In the final instalment of their Baroque Festival Tour, English Touring Opera present the most famous of early English operas with a relatively obscure choral work by Giacomo Carissimi. Most of the cast of last week’s Orfeo return with the addition of a counter-tenor. Again, there is fine ensemble singing, as well as some impressive individual performances.
The old testament fable Jephte tells of the plight of the King of Israel who makes a pact with God that, in return for victory over his enemies, he will make a burnt offering of the first person to greet him on his return home. This happens to be his own daughter, making for an implicitly dramatic situation.
Last year, English National Opera gave Handel’s Jephta as another of their staged oratorios. Now the much smaller ETO present the same story in a version by the earlier composer Carissimi, who died in 1674, a decade or so before Handel’s birth. Just as the Italian’s oratorio is a diminutive version of Handel’s, both in length and quality, so ETO’s production is inevitably on a much more modest scale than the ENO’s. It’s none the worse for that.
The staging is very simple and effective, with taut direction by Bernadette Iglich. Rather than impose concepts on the work, she concentrates on the groupings of the performers and the pictures she paints expressively and powerfully convey the key elements of the non-narrative text.
Jane Harrington sings the daughter’s lament beautifully and the whole ensemble is very focused and committed, rendering this a delightful 25 minute curtain-raiser.

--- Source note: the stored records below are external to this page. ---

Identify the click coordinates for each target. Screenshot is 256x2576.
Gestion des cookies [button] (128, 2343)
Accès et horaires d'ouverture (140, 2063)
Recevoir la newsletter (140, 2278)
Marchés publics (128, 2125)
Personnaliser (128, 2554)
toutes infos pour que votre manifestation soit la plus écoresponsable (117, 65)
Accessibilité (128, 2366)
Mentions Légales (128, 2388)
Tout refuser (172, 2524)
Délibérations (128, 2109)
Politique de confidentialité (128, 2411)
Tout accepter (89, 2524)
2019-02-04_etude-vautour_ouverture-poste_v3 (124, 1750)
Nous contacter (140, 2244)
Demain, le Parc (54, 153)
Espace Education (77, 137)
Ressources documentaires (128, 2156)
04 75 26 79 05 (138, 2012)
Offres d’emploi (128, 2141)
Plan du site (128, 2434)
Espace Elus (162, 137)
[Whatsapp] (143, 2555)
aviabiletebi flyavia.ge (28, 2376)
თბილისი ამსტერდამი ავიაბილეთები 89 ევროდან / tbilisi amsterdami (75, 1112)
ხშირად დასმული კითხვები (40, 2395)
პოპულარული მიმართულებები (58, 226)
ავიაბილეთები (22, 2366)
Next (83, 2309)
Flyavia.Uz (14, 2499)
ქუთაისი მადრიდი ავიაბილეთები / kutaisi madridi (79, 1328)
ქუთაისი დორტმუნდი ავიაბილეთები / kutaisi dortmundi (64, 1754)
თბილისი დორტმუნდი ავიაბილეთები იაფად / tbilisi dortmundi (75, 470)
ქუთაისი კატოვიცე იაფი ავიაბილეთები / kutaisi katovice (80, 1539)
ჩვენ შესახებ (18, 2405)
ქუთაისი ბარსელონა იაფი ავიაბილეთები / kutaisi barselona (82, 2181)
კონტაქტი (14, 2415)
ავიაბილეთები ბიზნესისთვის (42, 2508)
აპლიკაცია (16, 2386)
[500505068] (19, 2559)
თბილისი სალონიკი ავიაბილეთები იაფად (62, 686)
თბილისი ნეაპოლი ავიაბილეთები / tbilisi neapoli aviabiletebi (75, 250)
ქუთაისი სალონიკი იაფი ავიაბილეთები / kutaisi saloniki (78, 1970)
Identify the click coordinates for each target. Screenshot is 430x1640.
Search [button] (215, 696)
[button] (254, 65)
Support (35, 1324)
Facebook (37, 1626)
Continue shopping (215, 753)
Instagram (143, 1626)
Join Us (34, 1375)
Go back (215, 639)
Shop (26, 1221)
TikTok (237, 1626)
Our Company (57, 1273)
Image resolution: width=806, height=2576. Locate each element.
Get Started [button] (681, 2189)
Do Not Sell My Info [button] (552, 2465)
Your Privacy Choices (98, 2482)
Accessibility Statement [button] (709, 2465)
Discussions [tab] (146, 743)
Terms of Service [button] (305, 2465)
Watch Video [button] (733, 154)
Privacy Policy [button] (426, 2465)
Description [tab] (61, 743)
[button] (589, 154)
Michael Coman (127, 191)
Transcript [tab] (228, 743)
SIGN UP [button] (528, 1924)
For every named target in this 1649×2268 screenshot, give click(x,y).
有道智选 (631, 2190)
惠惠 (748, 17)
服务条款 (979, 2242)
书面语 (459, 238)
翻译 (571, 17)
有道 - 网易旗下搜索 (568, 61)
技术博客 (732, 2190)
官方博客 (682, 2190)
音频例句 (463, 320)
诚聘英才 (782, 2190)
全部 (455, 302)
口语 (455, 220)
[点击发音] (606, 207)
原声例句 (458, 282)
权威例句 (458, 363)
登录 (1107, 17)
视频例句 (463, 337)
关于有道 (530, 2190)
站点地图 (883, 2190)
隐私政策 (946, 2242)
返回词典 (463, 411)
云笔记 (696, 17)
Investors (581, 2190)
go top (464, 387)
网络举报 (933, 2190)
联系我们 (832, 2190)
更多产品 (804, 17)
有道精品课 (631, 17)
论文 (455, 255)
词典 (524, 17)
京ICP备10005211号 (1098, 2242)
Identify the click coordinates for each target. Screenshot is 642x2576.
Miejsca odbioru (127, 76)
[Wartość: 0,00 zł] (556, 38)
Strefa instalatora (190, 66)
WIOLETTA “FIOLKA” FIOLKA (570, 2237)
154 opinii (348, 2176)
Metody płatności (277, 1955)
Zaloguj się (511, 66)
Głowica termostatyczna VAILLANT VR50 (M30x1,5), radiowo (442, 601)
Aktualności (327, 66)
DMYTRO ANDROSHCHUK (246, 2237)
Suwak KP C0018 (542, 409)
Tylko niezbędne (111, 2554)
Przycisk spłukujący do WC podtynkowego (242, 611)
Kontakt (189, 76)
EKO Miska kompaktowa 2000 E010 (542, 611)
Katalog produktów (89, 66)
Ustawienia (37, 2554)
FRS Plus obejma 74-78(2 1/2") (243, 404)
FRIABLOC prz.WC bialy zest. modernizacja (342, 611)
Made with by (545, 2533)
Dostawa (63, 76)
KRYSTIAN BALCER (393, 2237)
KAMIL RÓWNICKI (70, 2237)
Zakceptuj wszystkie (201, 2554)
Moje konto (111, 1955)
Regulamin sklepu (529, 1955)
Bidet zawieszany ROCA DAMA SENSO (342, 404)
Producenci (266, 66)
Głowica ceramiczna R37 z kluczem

The same forces are not quite as effective in the more demanding material of Purcell’s Dido and Aeneas. Directed this time by Helen Eastman, they don’t quite rise to the challenges of the strange mix of styles that make up what is supposedly the first English opera.
Dido’s court as a middle-class picnic is not quite dramatically satisfying, although admittedly Purcell’s version of Virgil’s classic is far more English than Italian. The witches are not as grotesque as the music suggests and the rollicking sailors’ shanty is a little too refined and characterless.
Eastman says in the programme notes that she’s aiming for a celebration of dance, theatre and music. Unfortunately, the dance element lets this intention down, with a lack of exuberance in the lacklustre dance sequences. For a true celebration, I’d like to have seen something in the spirit, if not the steps, of the dances that characterised the ending of plays at Shakespeare’s Globe during Mark Rylance’s reign.
The best is left until last, however, with the final chorus following Dido’s lament and death sensitively sung by the ensemble and ending the evening on a quite moving note.
Joana Thomé is Dido with David Stout as Dido/Jephte. The ensemble for both works is Susan Atherton, Sean Clayton, Laura Mitchell, Iestyn Morris, Patricia Orr and Martin Robson. Jane Harrington returns as Belinda in Dido.
Matthew Halls conducts a polished performance by the ETO Baroque Orchestra.
ETO’s Baroque Festival will now tour the UK through to December, playing venues as far afield as Exeter, Ulverston and Canterbury. The other operas in the season are Monteverdi’s Orfeo, Cavalli’s Erismena and Handel’s Tolemeo.